- **Written problem**
Set down, word for word, the part of the items below that opens with the line containing "Image resolution: width=1491" and closes with the line containing "the Миниатюры страниц", including both of those lines.

··· Source records ···

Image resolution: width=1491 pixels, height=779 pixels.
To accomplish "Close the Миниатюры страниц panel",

···
··· Source records ···

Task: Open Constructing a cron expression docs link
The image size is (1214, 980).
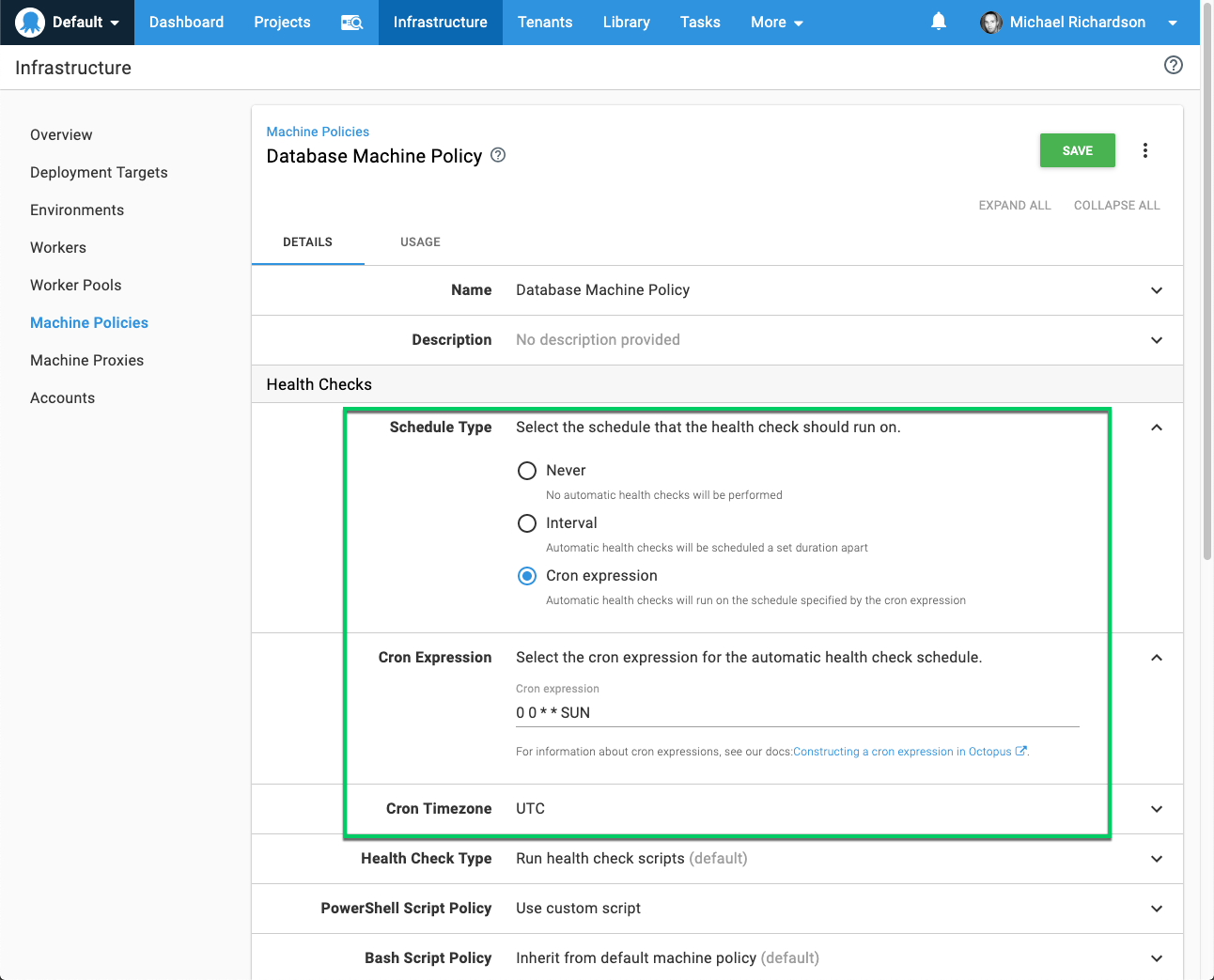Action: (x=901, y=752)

···

- **Task result**
Image resolution: width=1491 pixels, height=779 pixels.
To accomplish "Close the Миниатюры страниц panel",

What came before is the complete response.